THE INFORMATION #974
JANUARY 5, 2018
Copyright 2018 FRANCIS DIMENNO
Every artist was first an amateur–Emerson
WHEN THIS WORLD CATCHES FIRE
BOOK THREE: SAVAGE NOXTOWN
CHAPTER ELEVEN: PART FIFTY-EIGHT: DAYS OF WRATH
“I’m telling you, Yob, San Francisco in the days before the big quake was a wild town–a wide-open town–like Paris, if the truth be known, back when Paris meant something. And I should know, because I’ve been to Paris. When I was a young sprout, back when my parents was still subsidizing me, they sent me on one of those European tours. In America a father gives his growed-up son a horse; in Europe, it’s the fucking Grand Tour. I’d of rather had a horse.
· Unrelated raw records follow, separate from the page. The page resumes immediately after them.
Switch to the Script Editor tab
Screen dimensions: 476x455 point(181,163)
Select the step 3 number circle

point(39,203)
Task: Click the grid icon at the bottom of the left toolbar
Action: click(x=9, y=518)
“It was in Gay ole Paree that I came up with the cockamamie idea that I wanted to be a painter. Don’t laugh, Ettil Yob–you’ll make much worse decisions in your own young manhood, of that I have no doubt. Well, back in them far off and distant days, Impressionism was just beginning to make a stir. But I was havin’ none of it. It looked more like Astigmatism to me. From where I sat. The old ways was the best ways, so far as I was concerned. So I contributed my work to the Salon. It was summarily sent back. As I was not a Frenchman, one of the judges was kind enough to summon me to lunch. He then gave me a talking to, like a Dutch Uncle.
“‘Dear fellow,’ says he, ‘you have the inklings of some talent, but I’m afraid that what is wanted in the world of art is sheer genius–or, at least, premonitions of same. This you have not got.’
“”Actually, my dear boy’ says he, ‘if you wish for to solicit my honest opinion, your choice of subject matter is insipid and your renderings betray only a rudimentary sense of proportionality so necessary to the crafting of a balanced composition. But don’t ask me–I’m no painter myself. I am merely an art critic.
“‘Furthermore,’ he says, ‘that eager pleading look I see upon your crooked face–like the anticipatory look of a greedy hog–is so pathetically needy that I have no choice other than to banish you from my sight. No, no, my dear boy, it shall not do. An ordinary painter you were born and, if you persist in this reckless course, an ordinary painter you shall remain–until you’re old with disappointment and broken by life’s vicissitudes.
“‘Cruel? No. I do not wish to be cruel, my child, but I feel that it would be most unkind to encourage you in your cock-a-hoop ambitions and candy-colored daydreams. For I have seen your other drawings–that insipid ‘fashion sketch’ of a girl, for instance–and I’ve heard of the encouragements of your well-meaning but thoroughly ignorant self-styled artistic “friends,” urging you to become an “artist”–pah! as if any of THAT lot had even the slightest idea how you should go about this business of making your way in the world. But I think there is something you should know. Only one person in a thousand–nay, in a hundred thousand–has enough talent to make it in the rough and ready world of the fine arts–and even then, seeking such a career is useless–an exercise in futility–unless one has the social connections which can be gleaned solely by a conventional education gained in some sort of a professional art school–and not a disreputable mail-order diploma mill which solicits your work from the back of a worn out calendar or shouts its dubious wares from the pages of a vulgar pulp fiction novella.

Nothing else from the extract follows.